Gregory Wainwright hizo una mueca al oír que llamaba «viejo» a uno de los hombres más ricos del mundo, aunque no dijo nada.
—Entiendo que tengamos que firmar algún documento de renuncia o similar —comentó la mujer, poniéndose en pie—, pero le aseguro que no tiene ninguna prueba para retener a mi hijo, que ya ha tenido suficientes experiencias traumáticas por hoy.
—Me temo que su hijo no puede ir a ninguna parte hasta que lo descartemos…
—¿Descartarme? —preguntó el chico, y Gregory Wainwright no estaba seguro de si su tono era de indignación o de miedo, aunque, sin duda, tenía algo raro.
—Creía que el robo había tenido lugar en otra ala del museo —dijo la madre.
El chico abrió los brazos.
—Regístreme, adelante. Pero dígame una cosa: ¿qué me he llevado?
Su madre le puso una mano en el hombro para tranquilizarlo, aunque su mirada al director daba a entender que le parecía una excelente pregunta.
—No tenemos ningún interés en alargar este asunto, señor Wainwright —dijo la mujer en tono frío—. Seguro que tiene muchas cosas que hacer hoy. Si quiere mi consejo, le recuerdo que en este tipo de asuntos el tiempo es esencial. Si no recupera el cuadro en el plazo de una semana, es probable que no lo haga nunca.
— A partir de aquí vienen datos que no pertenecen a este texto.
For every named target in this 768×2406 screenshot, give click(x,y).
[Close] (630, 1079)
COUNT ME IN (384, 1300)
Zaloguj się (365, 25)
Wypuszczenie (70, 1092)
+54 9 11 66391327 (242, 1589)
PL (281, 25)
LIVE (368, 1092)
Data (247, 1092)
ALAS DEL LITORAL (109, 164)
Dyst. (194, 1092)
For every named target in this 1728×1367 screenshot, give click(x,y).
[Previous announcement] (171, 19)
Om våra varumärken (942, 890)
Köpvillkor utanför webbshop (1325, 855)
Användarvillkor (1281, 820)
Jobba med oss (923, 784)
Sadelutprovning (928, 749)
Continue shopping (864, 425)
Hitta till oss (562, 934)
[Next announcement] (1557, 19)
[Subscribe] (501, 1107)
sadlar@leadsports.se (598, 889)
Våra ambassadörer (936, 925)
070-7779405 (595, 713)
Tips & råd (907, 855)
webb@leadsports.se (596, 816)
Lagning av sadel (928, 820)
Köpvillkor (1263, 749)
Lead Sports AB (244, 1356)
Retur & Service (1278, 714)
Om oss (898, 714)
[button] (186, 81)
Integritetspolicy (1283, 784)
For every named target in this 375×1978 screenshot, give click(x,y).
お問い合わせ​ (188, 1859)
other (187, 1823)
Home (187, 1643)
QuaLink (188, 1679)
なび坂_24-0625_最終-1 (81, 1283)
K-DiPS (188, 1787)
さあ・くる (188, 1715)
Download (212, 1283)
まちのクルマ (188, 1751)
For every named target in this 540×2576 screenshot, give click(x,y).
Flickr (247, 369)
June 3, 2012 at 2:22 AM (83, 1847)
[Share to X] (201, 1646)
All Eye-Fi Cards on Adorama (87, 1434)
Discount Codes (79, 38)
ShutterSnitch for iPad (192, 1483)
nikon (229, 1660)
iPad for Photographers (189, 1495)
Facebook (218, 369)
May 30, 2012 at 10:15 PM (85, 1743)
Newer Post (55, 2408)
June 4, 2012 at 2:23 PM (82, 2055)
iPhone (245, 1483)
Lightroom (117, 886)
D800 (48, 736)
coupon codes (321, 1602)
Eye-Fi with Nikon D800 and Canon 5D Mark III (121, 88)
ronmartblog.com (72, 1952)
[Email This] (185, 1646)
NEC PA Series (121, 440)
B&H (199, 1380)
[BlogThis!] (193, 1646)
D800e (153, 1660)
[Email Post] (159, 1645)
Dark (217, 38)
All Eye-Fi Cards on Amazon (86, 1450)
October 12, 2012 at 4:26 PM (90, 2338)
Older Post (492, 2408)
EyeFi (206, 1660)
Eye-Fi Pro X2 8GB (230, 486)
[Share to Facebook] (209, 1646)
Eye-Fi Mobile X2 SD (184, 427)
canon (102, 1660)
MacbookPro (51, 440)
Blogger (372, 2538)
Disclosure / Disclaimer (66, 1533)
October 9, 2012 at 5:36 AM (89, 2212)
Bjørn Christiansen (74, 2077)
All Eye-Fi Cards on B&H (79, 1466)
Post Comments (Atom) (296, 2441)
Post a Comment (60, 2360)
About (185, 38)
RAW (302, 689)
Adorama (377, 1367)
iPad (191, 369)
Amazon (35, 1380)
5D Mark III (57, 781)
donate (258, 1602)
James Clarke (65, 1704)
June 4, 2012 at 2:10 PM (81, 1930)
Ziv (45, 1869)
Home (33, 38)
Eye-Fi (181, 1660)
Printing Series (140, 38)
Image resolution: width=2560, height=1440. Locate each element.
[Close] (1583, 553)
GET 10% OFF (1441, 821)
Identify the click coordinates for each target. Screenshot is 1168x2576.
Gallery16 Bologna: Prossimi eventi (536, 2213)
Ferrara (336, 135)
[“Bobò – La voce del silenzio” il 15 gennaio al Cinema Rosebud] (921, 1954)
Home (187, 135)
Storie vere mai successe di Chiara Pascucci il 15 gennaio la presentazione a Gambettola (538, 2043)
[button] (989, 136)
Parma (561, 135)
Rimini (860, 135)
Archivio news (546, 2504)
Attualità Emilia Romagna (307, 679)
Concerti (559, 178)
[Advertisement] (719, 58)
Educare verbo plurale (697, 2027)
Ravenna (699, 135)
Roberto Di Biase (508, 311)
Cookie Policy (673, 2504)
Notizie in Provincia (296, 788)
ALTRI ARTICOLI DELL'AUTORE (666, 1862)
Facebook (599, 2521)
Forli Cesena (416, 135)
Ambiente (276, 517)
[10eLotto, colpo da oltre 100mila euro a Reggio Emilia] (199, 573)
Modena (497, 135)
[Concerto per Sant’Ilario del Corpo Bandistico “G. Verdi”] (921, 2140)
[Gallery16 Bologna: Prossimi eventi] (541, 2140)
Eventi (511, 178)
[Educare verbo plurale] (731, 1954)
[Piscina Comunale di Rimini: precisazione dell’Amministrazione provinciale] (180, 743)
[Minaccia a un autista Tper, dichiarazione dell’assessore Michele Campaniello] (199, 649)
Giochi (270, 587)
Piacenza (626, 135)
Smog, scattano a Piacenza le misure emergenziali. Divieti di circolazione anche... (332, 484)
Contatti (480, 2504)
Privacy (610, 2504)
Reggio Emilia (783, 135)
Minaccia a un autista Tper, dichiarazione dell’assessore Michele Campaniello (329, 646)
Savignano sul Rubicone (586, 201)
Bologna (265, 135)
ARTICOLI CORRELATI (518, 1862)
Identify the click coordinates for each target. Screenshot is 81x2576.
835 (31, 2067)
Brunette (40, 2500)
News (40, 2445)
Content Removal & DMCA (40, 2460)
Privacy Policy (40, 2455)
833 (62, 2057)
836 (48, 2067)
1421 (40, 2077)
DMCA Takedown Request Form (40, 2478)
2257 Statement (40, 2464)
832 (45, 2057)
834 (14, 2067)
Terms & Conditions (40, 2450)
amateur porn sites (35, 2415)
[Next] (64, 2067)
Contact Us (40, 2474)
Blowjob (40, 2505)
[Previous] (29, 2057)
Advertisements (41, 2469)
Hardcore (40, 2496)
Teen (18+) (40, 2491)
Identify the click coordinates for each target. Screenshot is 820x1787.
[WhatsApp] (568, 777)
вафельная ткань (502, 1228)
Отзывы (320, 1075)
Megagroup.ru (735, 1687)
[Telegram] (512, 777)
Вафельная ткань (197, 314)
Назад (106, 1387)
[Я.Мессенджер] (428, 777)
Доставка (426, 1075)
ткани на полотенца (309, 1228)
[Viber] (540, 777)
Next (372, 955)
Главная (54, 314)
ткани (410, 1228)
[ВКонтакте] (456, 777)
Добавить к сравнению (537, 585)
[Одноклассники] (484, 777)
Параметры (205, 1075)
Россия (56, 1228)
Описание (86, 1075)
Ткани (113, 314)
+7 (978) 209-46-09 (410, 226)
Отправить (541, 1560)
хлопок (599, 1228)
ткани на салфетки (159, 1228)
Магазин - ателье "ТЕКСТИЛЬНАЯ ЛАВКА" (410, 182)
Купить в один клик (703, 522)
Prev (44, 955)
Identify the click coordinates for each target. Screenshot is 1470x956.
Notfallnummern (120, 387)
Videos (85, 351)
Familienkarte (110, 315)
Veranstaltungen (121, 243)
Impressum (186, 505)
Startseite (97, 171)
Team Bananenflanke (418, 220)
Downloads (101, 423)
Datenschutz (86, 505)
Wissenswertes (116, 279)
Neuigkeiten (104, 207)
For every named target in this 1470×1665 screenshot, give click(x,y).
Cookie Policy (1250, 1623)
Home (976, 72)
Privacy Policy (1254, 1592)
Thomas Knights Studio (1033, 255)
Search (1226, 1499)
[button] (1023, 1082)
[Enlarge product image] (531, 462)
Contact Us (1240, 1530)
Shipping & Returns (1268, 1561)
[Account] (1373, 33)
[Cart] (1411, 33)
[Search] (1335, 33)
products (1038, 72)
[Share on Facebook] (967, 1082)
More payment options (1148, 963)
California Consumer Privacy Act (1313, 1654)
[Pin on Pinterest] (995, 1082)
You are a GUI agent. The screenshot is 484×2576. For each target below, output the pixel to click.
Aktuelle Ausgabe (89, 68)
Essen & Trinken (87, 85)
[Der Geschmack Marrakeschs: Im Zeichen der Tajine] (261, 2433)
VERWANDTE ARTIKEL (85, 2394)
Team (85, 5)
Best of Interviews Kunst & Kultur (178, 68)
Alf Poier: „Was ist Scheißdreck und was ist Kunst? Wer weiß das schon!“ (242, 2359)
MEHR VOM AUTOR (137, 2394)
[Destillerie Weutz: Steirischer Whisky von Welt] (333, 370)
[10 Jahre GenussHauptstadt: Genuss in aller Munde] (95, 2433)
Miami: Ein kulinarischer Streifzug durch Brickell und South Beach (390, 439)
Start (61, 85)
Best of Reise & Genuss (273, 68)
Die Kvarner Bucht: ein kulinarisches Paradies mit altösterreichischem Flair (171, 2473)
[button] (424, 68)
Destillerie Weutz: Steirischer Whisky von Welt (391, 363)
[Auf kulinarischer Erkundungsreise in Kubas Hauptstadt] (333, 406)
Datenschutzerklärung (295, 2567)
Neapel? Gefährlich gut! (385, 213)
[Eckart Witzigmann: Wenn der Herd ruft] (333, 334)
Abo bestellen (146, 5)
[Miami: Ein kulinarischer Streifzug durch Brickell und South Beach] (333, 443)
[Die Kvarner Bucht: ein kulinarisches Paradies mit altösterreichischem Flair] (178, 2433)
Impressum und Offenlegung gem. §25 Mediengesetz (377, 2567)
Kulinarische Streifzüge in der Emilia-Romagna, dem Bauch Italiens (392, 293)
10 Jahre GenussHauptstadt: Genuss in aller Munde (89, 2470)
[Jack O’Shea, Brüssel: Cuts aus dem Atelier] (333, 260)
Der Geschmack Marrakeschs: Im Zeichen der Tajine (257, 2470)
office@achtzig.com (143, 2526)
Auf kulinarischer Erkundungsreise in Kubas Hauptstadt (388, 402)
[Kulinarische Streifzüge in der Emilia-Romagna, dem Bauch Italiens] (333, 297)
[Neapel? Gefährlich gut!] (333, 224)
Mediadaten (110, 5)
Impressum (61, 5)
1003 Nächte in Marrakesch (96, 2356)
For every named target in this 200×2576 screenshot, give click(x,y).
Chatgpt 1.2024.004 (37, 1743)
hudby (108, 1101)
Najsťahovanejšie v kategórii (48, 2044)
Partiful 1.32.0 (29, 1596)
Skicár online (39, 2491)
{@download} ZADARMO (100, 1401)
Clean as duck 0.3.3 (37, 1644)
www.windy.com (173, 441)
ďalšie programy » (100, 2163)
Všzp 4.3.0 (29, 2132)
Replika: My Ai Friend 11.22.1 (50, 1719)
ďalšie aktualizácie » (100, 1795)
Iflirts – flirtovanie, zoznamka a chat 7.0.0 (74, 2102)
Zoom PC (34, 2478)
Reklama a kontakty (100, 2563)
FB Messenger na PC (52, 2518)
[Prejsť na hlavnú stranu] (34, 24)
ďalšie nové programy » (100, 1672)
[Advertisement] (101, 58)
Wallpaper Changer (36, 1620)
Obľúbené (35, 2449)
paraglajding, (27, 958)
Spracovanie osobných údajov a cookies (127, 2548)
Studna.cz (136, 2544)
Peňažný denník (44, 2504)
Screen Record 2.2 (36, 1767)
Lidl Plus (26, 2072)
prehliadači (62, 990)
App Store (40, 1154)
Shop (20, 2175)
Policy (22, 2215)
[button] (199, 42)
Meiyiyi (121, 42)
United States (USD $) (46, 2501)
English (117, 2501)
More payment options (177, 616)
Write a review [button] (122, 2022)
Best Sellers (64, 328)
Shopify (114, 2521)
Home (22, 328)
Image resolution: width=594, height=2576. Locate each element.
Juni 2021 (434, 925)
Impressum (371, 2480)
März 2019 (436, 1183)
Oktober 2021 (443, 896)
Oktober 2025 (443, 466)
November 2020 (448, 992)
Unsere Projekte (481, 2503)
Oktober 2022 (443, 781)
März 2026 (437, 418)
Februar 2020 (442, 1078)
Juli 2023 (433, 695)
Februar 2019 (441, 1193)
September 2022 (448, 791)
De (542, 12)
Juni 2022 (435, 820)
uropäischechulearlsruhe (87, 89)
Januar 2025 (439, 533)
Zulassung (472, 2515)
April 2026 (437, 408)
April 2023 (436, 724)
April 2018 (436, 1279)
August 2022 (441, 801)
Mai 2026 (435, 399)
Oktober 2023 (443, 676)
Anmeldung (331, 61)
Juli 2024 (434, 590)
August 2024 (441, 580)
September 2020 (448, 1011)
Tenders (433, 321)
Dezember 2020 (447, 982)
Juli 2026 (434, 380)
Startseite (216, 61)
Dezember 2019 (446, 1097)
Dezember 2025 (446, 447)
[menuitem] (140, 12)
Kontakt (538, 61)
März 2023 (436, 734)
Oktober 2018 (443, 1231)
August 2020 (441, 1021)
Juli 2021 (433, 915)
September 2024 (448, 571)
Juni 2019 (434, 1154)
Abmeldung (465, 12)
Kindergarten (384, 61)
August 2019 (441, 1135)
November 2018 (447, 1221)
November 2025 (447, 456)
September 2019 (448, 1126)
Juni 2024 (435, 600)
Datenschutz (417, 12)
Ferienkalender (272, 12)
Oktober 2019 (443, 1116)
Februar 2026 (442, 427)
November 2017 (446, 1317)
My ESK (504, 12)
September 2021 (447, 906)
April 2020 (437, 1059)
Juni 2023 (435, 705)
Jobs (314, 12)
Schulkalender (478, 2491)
—Lo sé —respondió el director, apretando los finos labios.
—Y, por supuesto, aunque lo recupere, los cuadros del siglo XV no reaccionan bien cuando los meten en bolsos de viaje o los tiran dentro de un maletero.
—Lo sé —repitió el director.
—Y seguro que no necesita que le diga que lo que le ha pasado hoy a mi hijo no ha sido ningún accidente.
Por primera vez, la mujer logró captar toda su atención. El hombre abrió la boca, y miró a la mujer y al hijo como si no tuviera ni idea de qué responder.
—Alguien planeó el incendio, señor Wainwright —dijo ella, para después reírse un poco—. Pero me siento tonta diciéndoselo —añadió, sonriendo con sus labios pintados de rojo—. Seguro que ya sabía que no era más que una enorme distracción —concluyó, y puso una de sus elegantes palmas sobre la otra—. Un juego de manos.
El director del museo parpadeó y se sintió como si él también estuviera atrapado en una cámara sin oxígeno mientras el fuego ardía al otro lado de la puerta. Amelia Bennett se levantó e hizo un gesto a su hijo para que la siguiera.
—Seguro que un hombre como usted ya sabrá que mi hijo es tan víctima de Visily Romani como usted.
Y, tras decir aquello, el último de los niños atrapados en el Henley aquel día se volvió, salió por la puerta… y desapareció sin dejar rastro.
Y Gregory Wainwright pudo tener su crisis nerviosa en paz.